═════ The data ═════
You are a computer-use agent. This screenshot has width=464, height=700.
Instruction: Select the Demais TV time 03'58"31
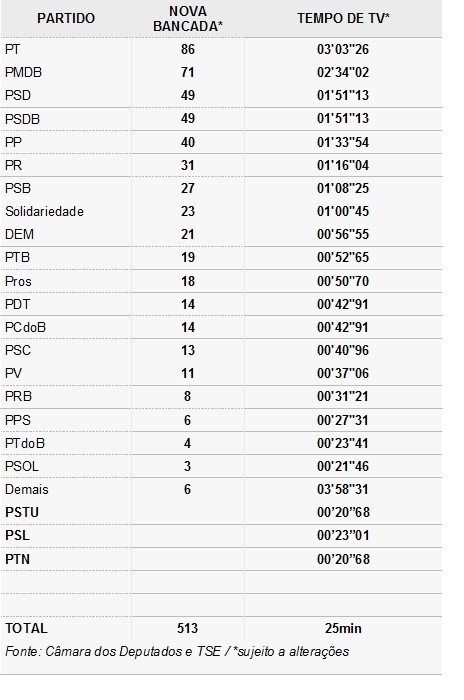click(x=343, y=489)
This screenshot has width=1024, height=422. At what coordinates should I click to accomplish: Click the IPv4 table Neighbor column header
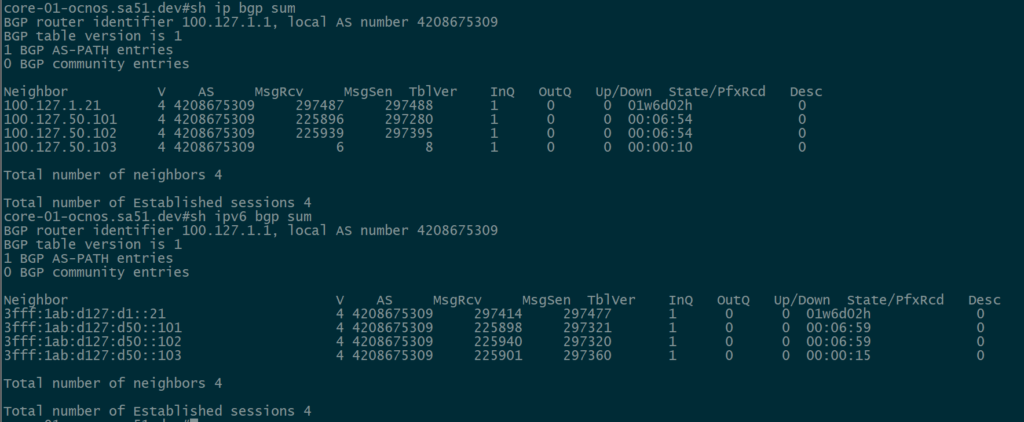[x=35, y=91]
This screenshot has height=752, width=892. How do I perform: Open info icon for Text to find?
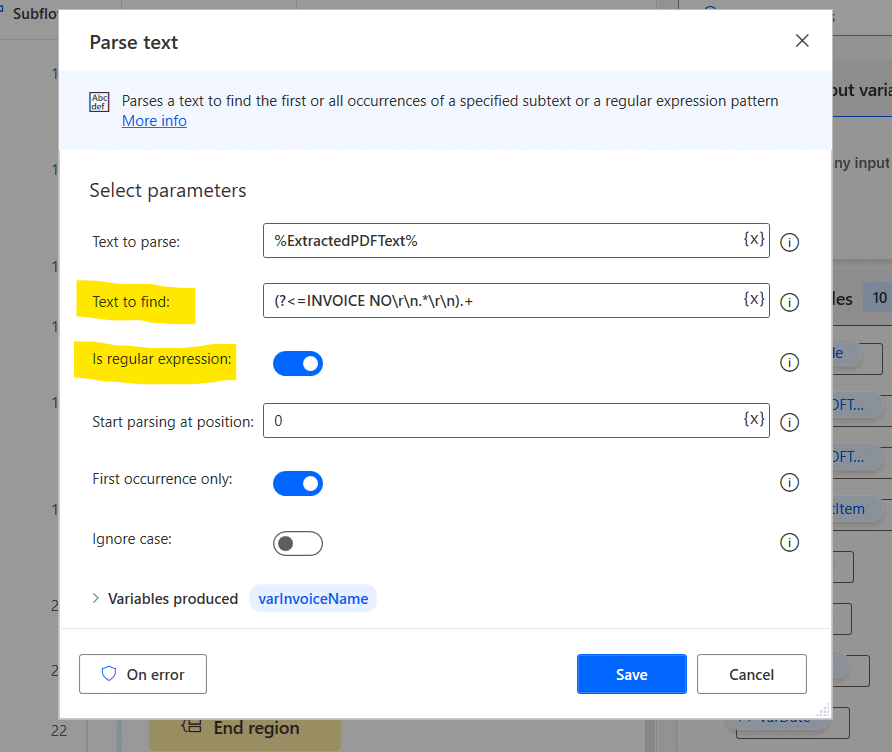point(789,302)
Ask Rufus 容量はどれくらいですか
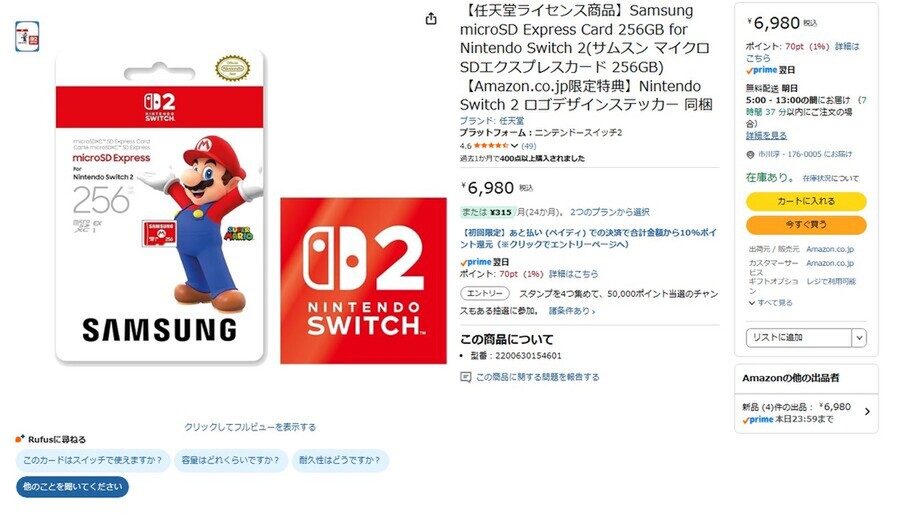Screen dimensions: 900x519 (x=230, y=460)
═════
Required action: Restate word for word, and only, the lines from the line that contains "Instruction: Select the" through the end of the data, both included; pictures are not part of the copy.

Answer box:
Instruction: Select the Demais TV time 03'58"31
click(x=343, y=489)
This screenshot has width=1024, height=422. At what coordinates should I click to accomplish: Click the IPv4 table Neighbor column header
[x=35, y=91]
This screenshot has height=752, width=892. How do I perform: Open info icon for Text to find?
point(789,302)
Ask Rufus 容量はどれくらいですか
Screen dimensions: 900x519 (x=230, y=460)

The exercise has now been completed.